Write out the records below exactly as they appear, skipping each picture.

___ Extracted records ___

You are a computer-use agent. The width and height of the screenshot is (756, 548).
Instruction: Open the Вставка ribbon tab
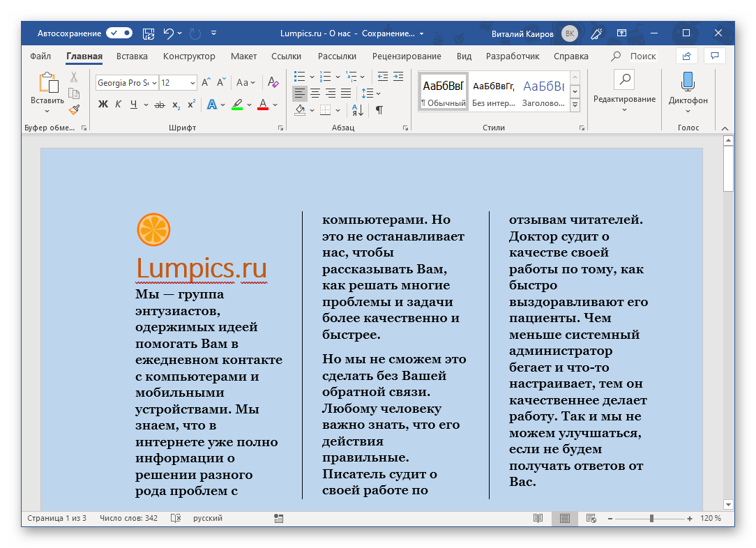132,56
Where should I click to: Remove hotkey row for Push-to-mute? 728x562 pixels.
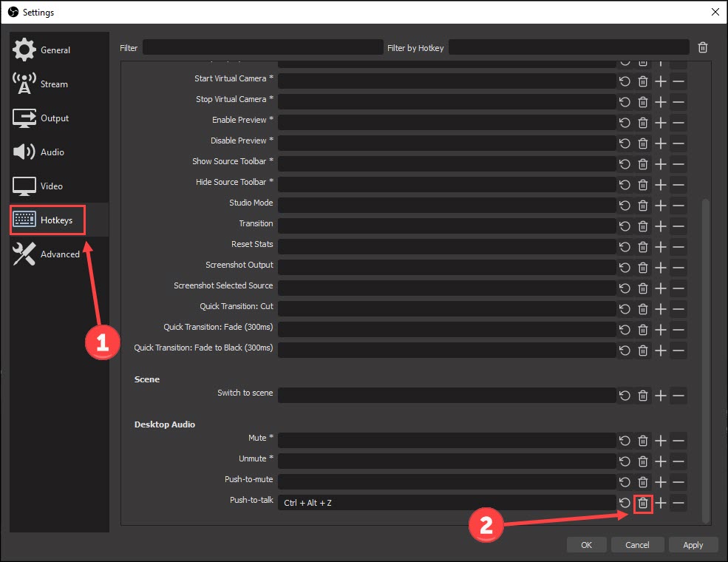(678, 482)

___

Written answer:
You are a computer-use agent. The width and height of the screenshot is (756, 548).
Instruction: Open the Вставка ribbon tab
132,56
Where should I click to: Remove hotkey row for Push-to-mute? 728x562 pixels.
(678, 482)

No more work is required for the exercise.